1) Comment by 8.3 - 06/07/2012

"The sad fact is that if everyone had a college education it would become meaningless" Actually the facts show a direct correlation between economic activity (or the lack of)and educational levels, there are numerous studies proving the link, here is one by the Federal Reserve Bank of New York: "Results show that a one-percentage point increase in the proportion of residents with a college degree is associated with about a 2 percent increase in metropolitan area GDP per capita." Obviously, the connection between per capita income, education and GDP is lost on the Louisiana general populace. If everyone had a college education (highly unlikely, given levels of intelligence and current policies to emasculate universities),research indicates the fostering of a much better society,economics being only one improved factor(but if one is uneducated, research is also meaningless, fables take precedence).
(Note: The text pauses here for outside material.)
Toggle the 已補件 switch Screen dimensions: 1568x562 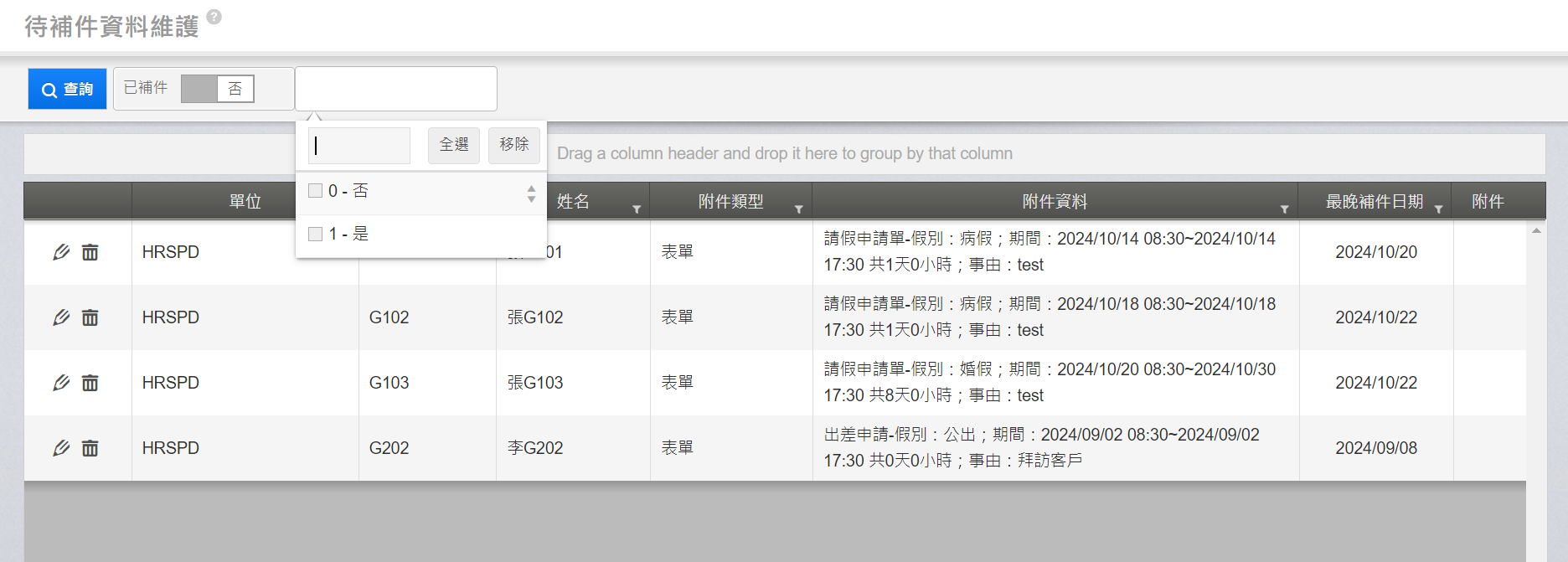pos(217,89)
For the uneducated,the argument that staying uneducated is meaningful might be valid in terms of justifying one's existence. I have never seen Uranus, therefore it must not exist. I wonder how many of these detractors of higher education actually have degrees? For them, most assuredly, a degree is meaningless and useless. Otherwise, underachievement and laziness might be seen for what it is.

2) Comment by rgeraldwallace@cox.net - 06/07/2012

The sad fact is that if everyone had a college education it would become meaningless; even now just graduating from a skill course doesn't mean anything until it's joined by experience of some sort that tells the prospective employer that he's not buying a pig in a poke.